A few weeks ago I went to see
Frankenstein at the Neptune Theatre. I read the book years ago and didn't like it, but I wanted to see the play version mostly out of curiosity. I really loved how it was staged. I wasn't too enamoured with Victor's portrayal, and the monster wasn't as gruesome as I would have liked, but overall it was pretty good. I actually don't remember the book that well, but I think the play did change a few things, probably because there's only so much you can do with the play format.
Anyway, after seeing the play I dug out my old review of Frankenstein I wrote in 2003 and thought I'd toss it up for all to see. I sound really angry. I think maybe I took the book too seriously. (Also: spoilers). (And bad language).
You know, I'm only halfway through this, but I think that I can write a review that will rival
The Last Canadian in length and bitchiness. Translation: this book is not one that I find especially enjoyable.
Victor Frankenstein is the
whiniest little bastard ever. Oh, woe is he! What a child. He works for years - years! - to give life to dead flesh, then gets all freaked out when it works. He sends his monster away because the sight of it
pains
him. I can't begin to express the irresponsibility of this, not to
mention sheer lack of compassion or humanity. He just casts this monster
out, and then gets all pissed off when the monster kills his little
brother. Hello? What the fuck did you expect, Victor? That the monster
would run off into the woods and quietly rot away? Did you think he
would cease to exist once you severed yourself from him? Living things
don't work that way, once they're alive they just keep on livin'.

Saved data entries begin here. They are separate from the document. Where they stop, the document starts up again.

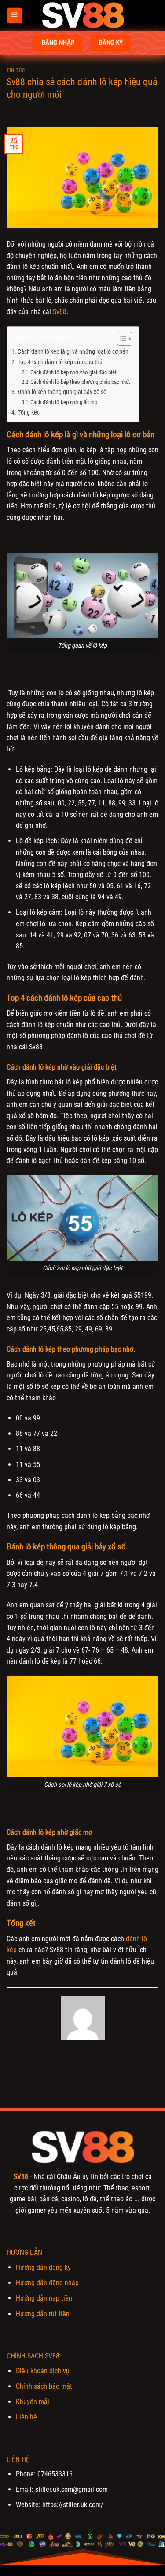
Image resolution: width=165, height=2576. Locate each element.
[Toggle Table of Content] (120, 338)
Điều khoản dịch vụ (43, 2371)
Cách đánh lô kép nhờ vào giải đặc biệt (73, 372)
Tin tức (16, 70)
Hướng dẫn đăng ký (43, 2267)
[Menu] (14, 15)
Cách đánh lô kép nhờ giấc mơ (64, 402)
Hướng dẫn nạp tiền (44, 2298)
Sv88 (59, 312)
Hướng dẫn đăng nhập (47, 2283)
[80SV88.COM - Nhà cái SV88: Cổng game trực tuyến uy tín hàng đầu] (83, 15)
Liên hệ (26, 2417)
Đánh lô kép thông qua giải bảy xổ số (62, 392)
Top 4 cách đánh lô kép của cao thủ (60, 362)
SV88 (21, 2176)
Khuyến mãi (32, 2401)
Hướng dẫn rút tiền (43, 2314)
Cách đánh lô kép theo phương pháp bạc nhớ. (80, 382)
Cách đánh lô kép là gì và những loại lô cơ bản (74, 351)
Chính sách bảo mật (44, 2386)
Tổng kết (28, 412)
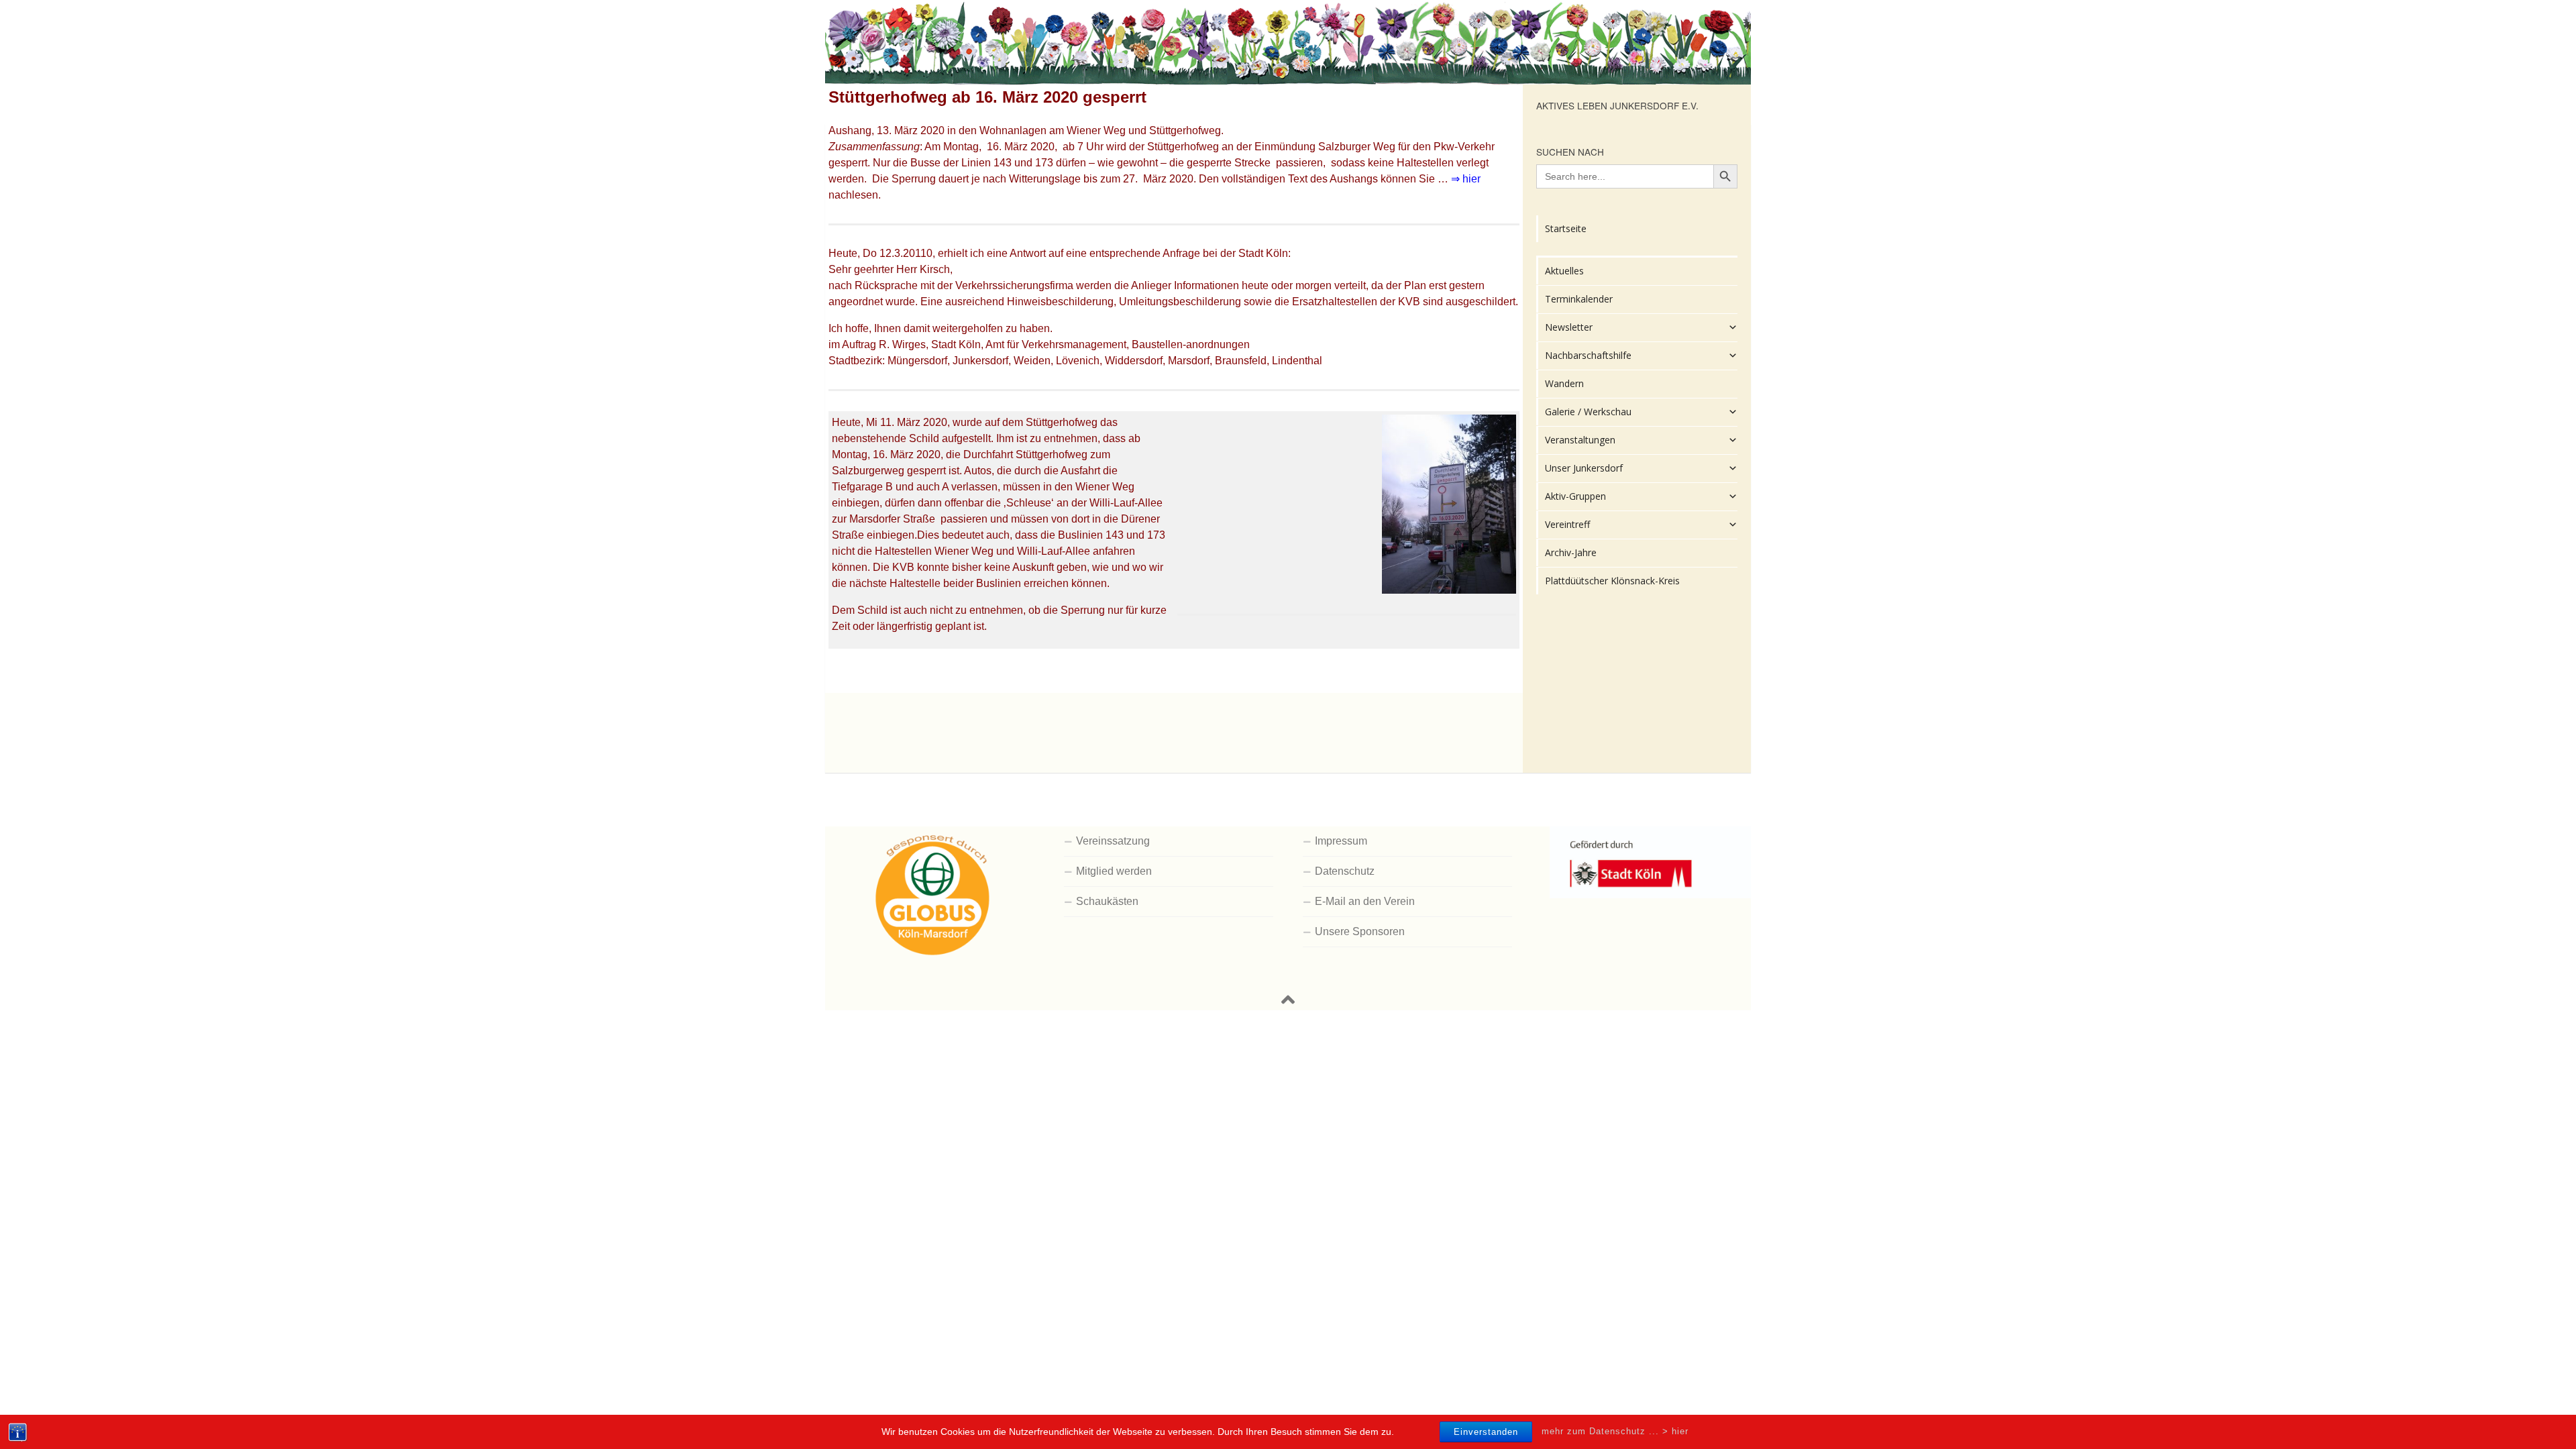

I just can't get over this. If I dedicated years of my life to that sort
of project, then saw the Monster's arm move for the first time, I'd be
all, "Dude, I'm God." I would have liked Victor a whole hell of a lot
more if he did have a God complex. As he is, he is the most spoiled,
selfish, self-absorbed, irresponsible child since Linton Heathcliff
(about whom I wrote: "He whines over everything, complains about
everything, and is no more a man than I."). Victor is just like Linton,
completely girlie in every bad sense of the word.
Shall I go on? After making the Monster (I hate to call him that, but he
has no name, unless I give him one...Mr. Monstér. It's french) he is
bedridden for months. Bedridden! He’s, like, 24. Again, if this were me,
I'd be in Geneva picking up my Nobel money. After Mr. Monstér kills
little brother, Victor is mad as hell at him. He's also overcome with
guilt which he goes on and on about. And on. Oh, and then he talks about
his guilt. It's all about Victor. As guilt ridden as he is, I don't get
the sense that he thinks that casting out his creation was wrong, just
the actual creation. See? It was his fault that he created the thing,
but everything after that instant is the fault of Mr. Monstér, not
Victor. I guess the nurture over nature debate wasn't one Vic paid much
attention to.
So, after Mr. Monstér tracts him down and narrates his sad tale (a few
chapters I didn't mind too much, except that Mr. Monstér seems to have
Daddy's penchant for self-pity) Vic agrees to build him a bride. Then,
what does Vic do?
Vic goes on vacation. Again, if my creation
demanded a mate and threatened the life of my family, I don't think I'd
run off to the Hamptons for a few months before starting work. There is
some justice, however: poor little Vic is unable to enjoy his trip.
I was formed for peaceful happiness...[Mr. Monstér] might
remain in Switzerland and wreak his vengeance on my relatives. This
idea pursued me and tormented me at every moment from which I might
otherwise have snatched repose and peace.
Oh, I'm sorry Victor. Is the hideous creature you made while toying with the laws of nature wrecking your
repose? Is the monster that you created and damned to an existence of exile and hatred
bothering you? I bet your life is
awful
hard, eh? Poor, poor Victor. I'm sorry that your own thoughtlessness
has come back to ruin your life of ease and fortune. How will you go on?
All I want in life is for Victor to take responsibility for his actions.
I want him to say, “This all could have worked out if I had a) never
made this thing or b)taken care of it and treated it like a living being
and not a monster to be shunned.” But, I doubt Victor will ever really suffer the consequences of his actions.
Or maybe he will, I haven’t finished the book yet.